- WHAT YOU ARE ASKED TO DO -
Rewrite only the lines from the beginning of the records through the line containing "click(x=421, y=685)", requests included, shifting every coordinate in the answers up by 20.

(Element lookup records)

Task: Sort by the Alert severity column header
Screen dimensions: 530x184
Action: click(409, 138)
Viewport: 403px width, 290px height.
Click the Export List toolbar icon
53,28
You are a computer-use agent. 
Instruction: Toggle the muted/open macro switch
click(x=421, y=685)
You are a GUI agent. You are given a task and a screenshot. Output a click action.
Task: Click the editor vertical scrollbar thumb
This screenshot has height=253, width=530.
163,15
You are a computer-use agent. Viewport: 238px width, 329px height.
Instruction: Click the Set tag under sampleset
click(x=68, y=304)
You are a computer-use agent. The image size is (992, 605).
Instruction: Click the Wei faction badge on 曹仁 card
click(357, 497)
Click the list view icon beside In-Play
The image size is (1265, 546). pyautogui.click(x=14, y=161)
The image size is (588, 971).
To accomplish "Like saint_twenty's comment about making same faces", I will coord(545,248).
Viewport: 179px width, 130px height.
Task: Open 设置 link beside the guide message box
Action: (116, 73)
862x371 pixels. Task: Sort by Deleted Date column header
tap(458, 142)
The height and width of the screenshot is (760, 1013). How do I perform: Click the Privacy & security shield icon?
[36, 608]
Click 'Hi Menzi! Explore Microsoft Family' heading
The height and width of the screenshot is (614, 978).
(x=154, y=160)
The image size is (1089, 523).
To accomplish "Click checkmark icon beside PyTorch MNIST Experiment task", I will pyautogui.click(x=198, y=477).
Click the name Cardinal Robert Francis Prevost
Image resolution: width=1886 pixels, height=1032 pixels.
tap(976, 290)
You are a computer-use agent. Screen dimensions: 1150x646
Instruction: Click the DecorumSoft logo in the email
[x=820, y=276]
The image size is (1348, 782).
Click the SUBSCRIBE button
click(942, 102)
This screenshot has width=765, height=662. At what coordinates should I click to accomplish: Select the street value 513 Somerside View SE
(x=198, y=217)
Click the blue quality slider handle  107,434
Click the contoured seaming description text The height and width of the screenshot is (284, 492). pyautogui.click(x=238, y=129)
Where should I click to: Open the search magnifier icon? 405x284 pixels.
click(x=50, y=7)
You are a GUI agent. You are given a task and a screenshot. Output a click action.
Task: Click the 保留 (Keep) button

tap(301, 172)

- RESULT OF THIS EXERCISE -
Task: Sort by the Alert severity column header
Screen dimensions: 530x184
Action: click(429, 158)
Viewport: 403px width, 290px height.
Click the Export List toolbar icon
73,48
You are a computer-use agent. 
Instruction: Toggle the muted/open macro switch
click(x=441, y=705)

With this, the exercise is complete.